Cornwall would appear to have aroused a sense of cosmic wonder in our Terror tale-tellers with only a handful adopting the earthy TRAD. HORROR-WRIT-LARGE approach, our next contributor being among them.
Ian Hunter - Shelter From the Storm: Billy, Juggs Johnson, and Murray, three teenage scouts in training for a marathon, lost in snow en route to Port Isaac with only Juggs' cider and beer supply to sustain them. Rather than pitch their tent in the open, the trio hole up in an abandoned church for the night. Unfortunately, Juggs' weight proves too much for the rotten floorboards and his boot goes through the lid of a cheap coffin stowed beneath. Unhappily for them all, he has disturbed the perfectly preserved corpse of "he who was bound in darkness" ....

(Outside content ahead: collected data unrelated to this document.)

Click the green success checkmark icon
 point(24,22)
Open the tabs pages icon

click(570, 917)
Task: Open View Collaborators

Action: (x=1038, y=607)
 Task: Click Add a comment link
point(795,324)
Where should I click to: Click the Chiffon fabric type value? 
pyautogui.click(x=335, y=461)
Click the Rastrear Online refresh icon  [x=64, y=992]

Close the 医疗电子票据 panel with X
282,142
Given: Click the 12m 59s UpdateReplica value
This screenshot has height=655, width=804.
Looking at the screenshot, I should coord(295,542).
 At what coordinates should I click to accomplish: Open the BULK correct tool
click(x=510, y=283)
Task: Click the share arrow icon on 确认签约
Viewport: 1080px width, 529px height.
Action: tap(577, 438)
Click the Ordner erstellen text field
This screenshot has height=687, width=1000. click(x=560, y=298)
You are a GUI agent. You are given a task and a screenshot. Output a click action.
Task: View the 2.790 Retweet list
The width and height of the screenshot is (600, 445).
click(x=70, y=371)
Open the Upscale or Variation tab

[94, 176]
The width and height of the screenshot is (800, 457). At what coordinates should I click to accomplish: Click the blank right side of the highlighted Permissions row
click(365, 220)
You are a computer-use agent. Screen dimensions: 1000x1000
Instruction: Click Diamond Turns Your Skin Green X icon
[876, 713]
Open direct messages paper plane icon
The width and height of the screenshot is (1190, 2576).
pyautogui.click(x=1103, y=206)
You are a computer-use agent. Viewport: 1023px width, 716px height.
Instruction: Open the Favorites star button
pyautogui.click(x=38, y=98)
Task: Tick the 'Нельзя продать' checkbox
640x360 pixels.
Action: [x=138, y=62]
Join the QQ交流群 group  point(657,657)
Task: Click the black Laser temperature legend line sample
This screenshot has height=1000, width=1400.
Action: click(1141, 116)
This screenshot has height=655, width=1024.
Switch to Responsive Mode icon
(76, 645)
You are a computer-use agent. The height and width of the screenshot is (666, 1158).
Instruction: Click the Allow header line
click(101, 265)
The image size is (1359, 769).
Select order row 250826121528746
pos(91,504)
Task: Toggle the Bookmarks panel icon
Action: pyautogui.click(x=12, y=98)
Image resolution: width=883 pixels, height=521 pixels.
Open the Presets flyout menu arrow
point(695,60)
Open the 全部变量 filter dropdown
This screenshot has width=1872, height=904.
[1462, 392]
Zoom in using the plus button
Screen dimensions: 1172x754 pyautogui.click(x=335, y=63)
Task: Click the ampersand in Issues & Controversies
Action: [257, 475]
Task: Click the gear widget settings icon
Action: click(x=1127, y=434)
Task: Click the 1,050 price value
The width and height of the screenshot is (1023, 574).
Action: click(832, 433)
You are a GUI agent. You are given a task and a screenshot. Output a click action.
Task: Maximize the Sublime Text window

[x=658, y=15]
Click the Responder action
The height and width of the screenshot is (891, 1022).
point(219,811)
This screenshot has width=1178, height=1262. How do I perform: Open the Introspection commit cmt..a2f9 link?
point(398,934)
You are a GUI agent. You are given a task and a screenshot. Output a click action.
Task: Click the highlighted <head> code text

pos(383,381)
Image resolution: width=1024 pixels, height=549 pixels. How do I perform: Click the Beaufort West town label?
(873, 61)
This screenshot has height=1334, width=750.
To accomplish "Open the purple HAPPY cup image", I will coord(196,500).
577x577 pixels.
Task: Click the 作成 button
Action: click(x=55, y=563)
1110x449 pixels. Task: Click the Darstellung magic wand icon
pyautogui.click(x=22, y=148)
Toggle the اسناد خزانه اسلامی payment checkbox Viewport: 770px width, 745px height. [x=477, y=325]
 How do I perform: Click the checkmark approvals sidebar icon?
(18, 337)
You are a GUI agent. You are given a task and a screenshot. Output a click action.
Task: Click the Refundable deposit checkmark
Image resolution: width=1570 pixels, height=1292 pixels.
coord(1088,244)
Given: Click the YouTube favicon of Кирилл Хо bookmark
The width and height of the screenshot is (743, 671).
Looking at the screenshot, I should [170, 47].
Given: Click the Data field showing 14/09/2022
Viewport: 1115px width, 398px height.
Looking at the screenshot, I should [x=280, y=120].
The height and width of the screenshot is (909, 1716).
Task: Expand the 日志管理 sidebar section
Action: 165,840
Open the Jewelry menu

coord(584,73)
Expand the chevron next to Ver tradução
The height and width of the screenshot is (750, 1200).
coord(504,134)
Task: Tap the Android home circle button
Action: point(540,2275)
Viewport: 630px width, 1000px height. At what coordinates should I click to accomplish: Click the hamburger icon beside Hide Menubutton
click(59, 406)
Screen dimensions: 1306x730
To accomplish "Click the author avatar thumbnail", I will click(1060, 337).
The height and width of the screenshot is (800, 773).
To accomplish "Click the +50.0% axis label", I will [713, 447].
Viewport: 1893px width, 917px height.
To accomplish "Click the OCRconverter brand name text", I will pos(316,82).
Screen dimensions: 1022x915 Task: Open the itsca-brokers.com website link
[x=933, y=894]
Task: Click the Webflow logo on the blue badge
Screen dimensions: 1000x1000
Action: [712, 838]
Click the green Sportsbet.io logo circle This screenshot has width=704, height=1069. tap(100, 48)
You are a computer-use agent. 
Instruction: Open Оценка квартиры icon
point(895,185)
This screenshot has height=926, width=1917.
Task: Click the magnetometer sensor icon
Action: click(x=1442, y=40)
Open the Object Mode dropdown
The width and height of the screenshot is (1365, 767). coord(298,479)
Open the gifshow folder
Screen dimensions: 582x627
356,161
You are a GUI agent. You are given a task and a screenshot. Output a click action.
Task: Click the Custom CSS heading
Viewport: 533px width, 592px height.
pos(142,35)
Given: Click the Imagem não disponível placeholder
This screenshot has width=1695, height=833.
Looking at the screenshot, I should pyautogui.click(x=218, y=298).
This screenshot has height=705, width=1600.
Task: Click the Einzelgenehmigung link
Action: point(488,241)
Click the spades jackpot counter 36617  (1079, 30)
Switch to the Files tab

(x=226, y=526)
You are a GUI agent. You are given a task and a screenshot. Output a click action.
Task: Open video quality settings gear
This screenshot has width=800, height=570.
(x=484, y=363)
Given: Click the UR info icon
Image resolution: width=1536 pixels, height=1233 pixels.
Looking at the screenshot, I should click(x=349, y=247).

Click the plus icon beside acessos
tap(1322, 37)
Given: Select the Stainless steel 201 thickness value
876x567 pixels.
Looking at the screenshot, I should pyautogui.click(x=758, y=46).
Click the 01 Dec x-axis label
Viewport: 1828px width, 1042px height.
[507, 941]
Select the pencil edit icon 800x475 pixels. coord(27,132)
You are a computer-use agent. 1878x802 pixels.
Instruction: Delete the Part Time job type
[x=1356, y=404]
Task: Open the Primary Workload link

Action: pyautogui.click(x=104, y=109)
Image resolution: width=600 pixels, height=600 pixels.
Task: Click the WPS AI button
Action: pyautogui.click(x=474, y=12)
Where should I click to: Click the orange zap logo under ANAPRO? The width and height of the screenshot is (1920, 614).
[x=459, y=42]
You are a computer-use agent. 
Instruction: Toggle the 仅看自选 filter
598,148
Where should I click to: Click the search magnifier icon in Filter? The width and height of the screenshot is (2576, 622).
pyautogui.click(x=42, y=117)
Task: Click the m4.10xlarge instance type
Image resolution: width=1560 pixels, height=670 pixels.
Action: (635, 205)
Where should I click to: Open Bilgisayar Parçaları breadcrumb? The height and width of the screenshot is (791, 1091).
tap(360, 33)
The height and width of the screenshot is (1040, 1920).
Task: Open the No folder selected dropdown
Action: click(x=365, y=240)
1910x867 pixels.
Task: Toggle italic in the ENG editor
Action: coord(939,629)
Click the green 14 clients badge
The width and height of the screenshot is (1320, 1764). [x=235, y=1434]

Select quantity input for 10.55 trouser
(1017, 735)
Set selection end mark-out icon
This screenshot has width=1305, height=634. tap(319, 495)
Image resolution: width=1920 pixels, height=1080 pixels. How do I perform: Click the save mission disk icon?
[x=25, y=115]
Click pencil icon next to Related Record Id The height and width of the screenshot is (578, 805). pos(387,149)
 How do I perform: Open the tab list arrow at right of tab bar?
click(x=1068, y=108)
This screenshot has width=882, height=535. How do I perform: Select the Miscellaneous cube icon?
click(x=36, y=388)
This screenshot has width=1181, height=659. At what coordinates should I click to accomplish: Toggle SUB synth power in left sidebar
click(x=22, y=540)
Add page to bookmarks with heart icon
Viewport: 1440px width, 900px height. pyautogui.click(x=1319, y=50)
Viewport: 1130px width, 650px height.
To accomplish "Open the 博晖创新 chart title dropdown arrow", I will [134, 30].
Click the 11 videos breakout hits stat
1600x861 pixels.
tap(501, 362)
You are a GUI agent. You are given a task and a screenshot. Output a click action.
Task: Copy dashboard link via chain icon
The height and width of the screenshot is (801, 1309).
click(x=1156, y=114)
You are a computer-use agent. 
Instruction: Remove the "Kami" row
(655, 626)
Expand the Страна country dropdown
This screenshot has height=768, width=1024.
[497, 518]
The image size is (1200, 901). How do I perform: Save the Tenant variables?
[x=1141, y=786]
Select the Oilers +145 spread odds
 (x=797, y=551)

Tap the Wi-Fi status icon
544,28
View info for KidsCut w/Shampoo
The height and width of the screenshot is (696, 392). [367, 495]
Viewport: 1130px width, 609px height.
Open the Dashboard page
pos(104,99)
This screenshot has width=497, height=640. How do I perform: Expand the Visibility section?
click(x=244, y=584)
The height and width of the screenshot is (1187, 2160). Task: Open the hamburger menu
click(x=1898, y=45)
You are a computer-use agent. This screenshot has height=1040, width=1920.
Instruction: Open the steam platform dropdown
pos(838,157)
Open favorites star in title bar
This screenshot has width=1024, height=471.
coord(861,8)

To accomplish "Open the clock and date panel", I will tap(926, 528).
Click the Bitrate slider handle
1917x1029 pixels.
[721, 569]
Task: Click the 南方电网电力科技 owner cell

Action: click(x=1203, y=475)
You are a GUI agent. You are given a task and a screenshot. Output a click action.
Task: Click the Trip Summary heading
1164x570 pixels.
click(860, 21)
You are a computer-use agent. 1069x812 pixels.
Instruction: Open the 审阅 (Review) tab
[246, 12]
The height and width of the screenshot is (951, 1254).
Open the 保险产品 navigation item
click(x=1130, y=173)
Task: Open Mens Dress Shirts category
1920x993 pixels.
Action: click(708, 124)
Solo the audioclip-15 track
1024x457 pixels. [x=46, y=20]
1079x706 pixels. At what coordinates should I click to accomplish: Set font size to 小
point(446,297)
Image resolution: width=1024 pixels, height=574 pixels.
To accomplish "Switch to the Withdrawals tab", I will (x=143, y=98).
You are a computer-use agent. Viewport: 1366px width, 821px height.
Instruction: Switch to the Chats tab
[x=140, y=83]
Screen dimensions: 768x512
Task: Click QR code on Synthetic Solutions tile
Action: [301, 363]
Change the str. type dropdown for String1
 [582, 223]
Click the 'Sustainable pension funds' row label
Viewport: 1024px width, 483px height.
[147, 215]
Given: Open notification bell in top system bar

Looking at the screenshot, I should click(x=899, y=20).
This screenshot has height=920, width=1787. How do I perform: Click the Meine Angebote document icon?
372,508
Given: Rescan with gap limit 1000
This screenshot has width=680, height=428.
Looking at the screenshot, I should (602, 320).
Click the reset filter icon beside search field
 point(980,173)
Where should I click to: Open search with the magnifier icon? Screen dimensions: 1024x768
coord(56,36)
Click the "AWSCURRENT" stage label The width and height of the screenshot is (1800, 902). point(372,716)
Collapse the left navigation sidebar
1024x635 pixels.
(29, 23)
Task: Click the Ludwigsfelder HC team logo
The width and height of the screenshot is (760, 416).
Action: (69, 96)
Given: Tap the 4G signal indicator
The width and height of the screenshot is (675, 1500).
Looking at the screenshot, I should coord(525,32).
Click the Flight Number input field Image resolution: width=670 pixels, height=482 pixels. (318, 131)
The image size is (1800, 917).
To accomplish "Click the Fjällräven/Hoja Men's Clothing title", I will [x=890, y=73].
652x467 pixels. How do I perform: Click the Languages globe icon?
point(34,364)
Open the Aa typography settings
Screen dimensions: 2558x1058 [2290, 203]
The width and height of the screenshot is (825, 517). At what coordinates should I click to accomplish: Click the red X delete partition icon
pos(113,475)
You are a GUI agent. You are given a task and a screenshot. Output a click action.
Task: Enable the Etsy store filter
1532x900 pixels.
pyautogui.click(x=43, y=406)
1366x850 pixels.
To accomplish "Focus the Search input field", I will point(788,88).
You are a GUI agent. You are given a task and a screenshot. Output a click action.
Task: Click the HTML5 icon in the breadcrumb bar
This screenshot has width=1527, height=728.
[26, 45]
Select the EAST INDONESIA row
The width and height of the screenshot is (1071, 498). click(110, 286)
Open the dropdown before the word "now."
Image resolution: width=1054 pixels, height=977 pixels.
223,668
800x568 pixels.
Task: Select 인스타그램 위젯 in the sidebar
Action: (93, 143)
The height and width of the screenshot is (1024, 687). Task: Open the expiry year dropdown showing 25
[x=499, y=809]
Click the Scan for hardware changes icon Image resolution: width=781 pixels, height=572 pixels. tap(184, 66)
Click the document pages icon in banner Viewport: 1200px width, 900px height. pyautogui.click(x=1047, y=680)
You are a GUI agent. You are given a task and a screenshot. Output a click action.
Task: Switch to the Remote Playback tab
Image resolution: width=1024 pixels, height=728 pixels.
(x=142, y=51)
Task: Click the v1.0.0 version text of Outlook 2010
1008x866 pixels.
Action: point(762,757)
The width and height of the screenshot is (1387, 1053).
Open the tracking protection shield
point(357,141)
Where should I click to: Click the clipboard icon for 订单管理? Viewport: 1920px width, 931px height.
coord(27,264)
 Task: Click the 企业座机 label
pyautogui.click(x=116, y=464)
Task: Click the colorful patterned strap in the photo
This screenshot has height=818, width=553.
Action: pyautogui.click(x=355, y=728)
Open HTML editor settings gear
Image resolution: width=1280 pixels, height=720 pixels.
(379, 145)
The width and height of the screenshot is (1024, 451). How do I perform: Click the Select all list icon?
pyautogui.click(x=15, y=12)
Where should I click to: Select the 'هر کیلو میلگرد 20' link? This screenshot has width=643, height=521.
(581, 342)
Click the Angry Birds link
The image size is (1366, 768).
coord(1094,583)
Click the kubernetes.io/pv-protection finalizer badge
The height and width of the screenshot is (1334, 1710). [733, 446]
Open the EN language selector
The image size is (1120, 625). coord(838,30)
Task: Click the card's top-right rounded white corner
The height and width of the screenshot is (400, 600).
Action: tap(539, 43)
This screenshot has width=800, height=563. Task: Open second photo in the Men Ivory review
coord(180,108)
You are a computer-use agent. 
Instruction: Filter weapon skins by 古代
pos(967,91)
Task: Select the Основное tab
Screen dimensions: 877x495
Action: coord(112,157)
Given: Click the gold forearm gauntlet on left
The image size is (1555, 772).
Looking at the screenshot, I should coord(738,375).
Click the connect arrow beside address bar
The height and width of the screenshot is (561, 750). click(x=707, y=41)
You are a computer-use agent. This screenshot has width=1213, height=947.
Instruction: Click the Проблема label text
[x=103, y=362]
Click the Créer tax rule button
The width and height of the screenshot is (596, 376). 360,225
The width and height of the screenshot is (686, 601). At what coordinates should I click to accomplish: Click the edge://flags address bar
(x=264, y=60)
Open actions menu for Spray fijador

Thana Niveau - Losing Its Identity: Porthkellis. Seventy-three-year-old Miranda's visits to the picturesque but dangerous Lost Moon cove are a cause of dismay for daughter Tressa, who fears that she is losing her mother to dementia. But Miranda is not to be deterred. The cove is where she met her late husband, Will, where Tressa was conceived and where, ten years ago, she scattered her beloved's ashes in accordance with his wishes. It comes as no surprise when Tressa's concerns are realised, although Miranda's final visit to Lost Moon - and beyond - does not lack for adventure, and strange and varied anthology ends on a quietly optimistic note.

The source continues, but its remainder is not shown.